United pobre de Manchester tenta ser 'do povo' e ataca time do coração

Do UOL, em São Paulo

  • Dave Thompson/Getty Images

    O FC United tem estádio próprio e quase 4 mil sócios-proprietários

    O FC United tem estádio próprio e quase 4 mil sócios-proprietários

É uma relação de amor e ódio. Todos os fundadores torcem pelo Manchester United, mas também o odeiam. O sentimento negativo é pela forma como o tradicional time inglês "se vendeu" para o dinheiro norte-americano. Por isso, eles criaram o FC United para provar que um clube pode ser do povo e fazer tudo diferente do que faz o Manchester.

"Três mil pessoas se uniram para mostrar ao mundo que as coisas podem ser feitas de um jeito diferente no futebol moderno. O futebol ficou louco, está totalmente desconectado do homem da rua", resume Damian Chadwick, CEO do FC United.

O clube surgiu em 2005, após o Manchester United ser comprado pelo norte-americano Malcolm Glazer. Insatisfeitos com o que definiram como uma "venda da alma para o dinheiro", três mil torcedores se juntaram para formar o novo time.

A ideia de gestão é simples: todo sócio tem o mesmo poder a voto. E as decisões são tomadas com base no que deseja a maioria. No ano passado, inclusive, uma crise política rondou o clube porque parte dos sócios acusou a diretoria de tomar decisões autoritárias.

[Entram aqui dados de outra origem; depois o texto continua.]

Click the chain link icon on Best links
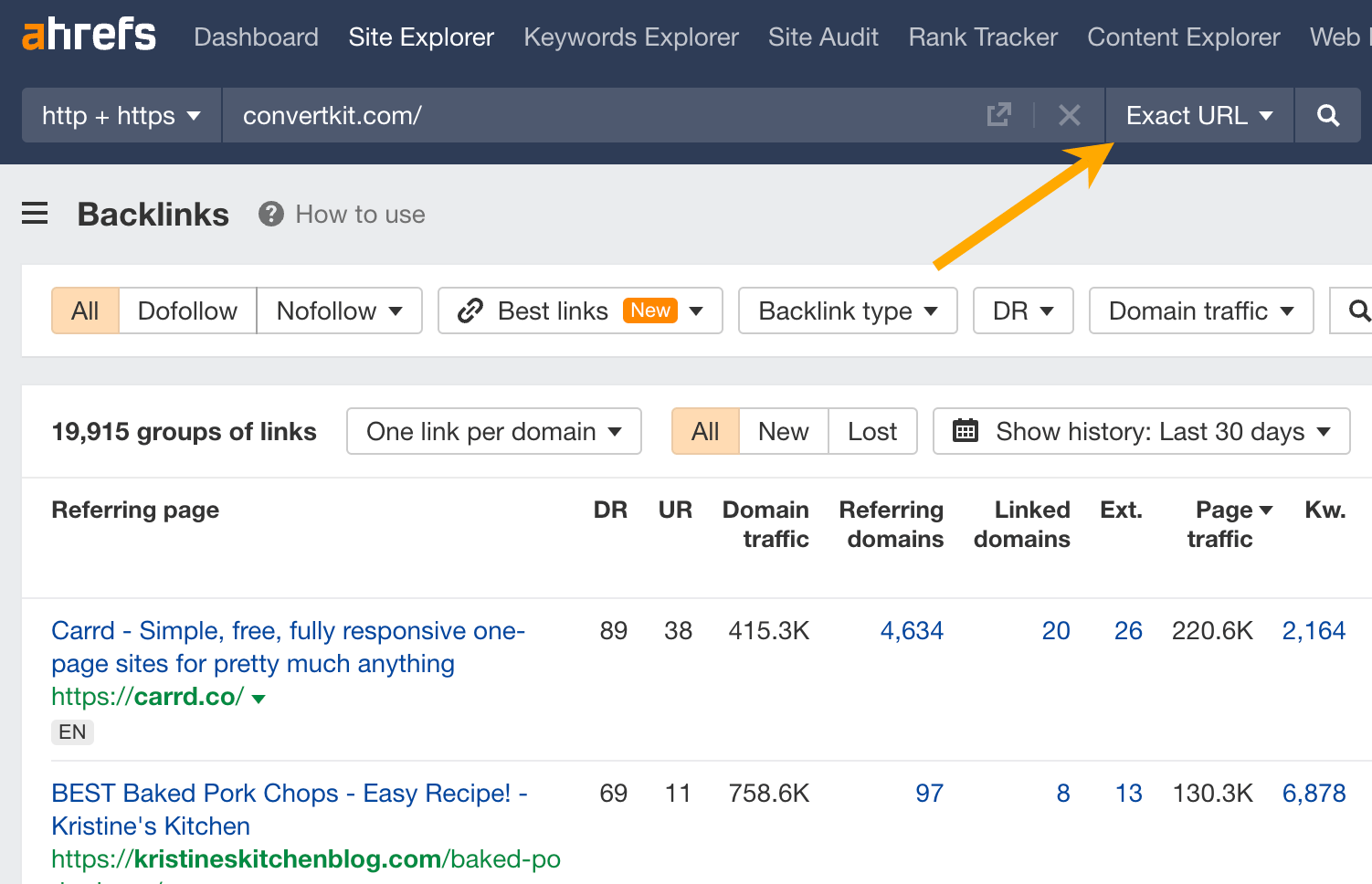Screen dimensions: 1372x884 click(x=470, y=310)
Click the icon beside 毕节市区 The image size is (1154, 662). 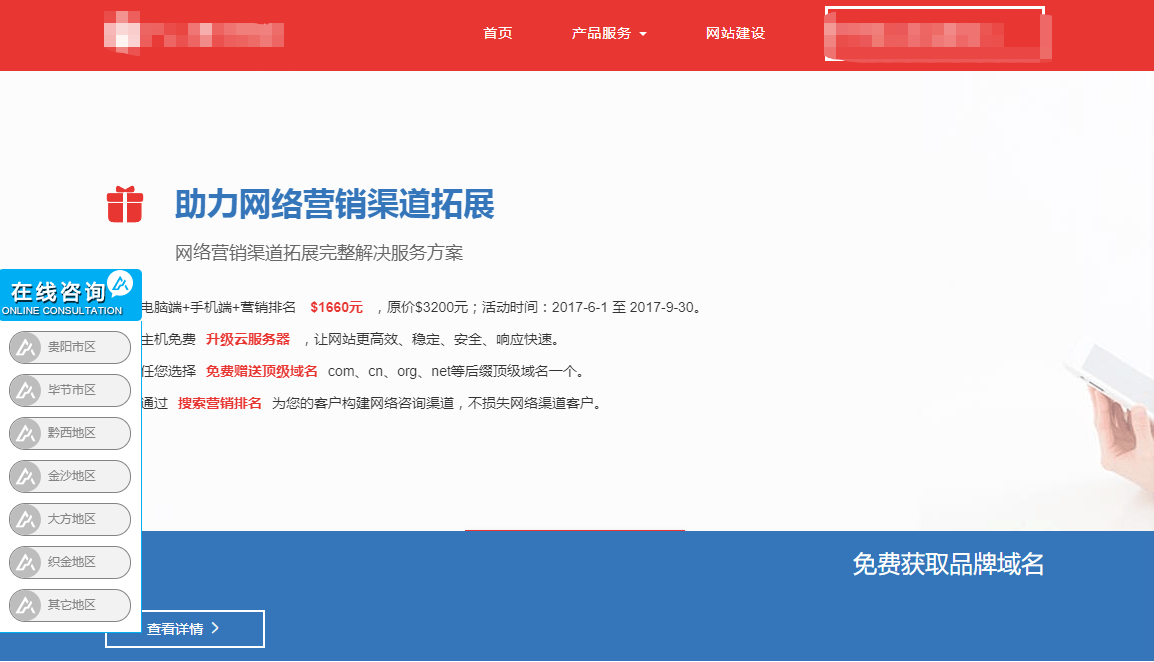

O problema foi contornado. O FC United conta hoje com 3,8 mil sócios que são proprietários do clube em divisão igual. Anualmente, eles devem contribuir com pelo menos 160 euros. No entanto, quem não pode arcar com o valor, desembolsa menos. Quem quer dar mais, também o faz, como foi o caso do milionário Scott Fletcher.

O executivo doou um valor "com seis zeros" ao FC United. "Cada pessoa ter direito a um voto é fundamental para preservar os valores do clube. Ninguém pode fazer como o Manchester, que vendeu sua alma por dinheiro. O futebol é cada vez menos dos torcedores, mas aqui nós sentimos o time como nosso", disse ele ao "The Guardian".

O FC United é semi-profissional, mas já tem estádio próprio nos arredores de Manchester com capacidade para cerca de cinco mil pessoas. Uma das obrigações do clube é contribuir com a comunidade local por meio de projetos sociais, como forma de se manter próximo de seu povo.

A maioria dos sócios ainda torce pelo Manchester United. Mas o CEO, por exemplo, diz que não dá dinheiro para o "primo rico". "Claro que o Manchester é meu time, mas decidi que não vou dar nenhum centavo do meu bolso para os Glazer e para esse modelo de futebol", declarou Chadwick ao El Mundo.

Não por coincidência, o FC United tem as mesmas cores do Manchester: vermelho, preto e branco. E o apelido é parecido: em vez de Red Devils (diabos vermelhos), eles são os Red Rebels (rebeldes vermelhos). O nome diz tudo.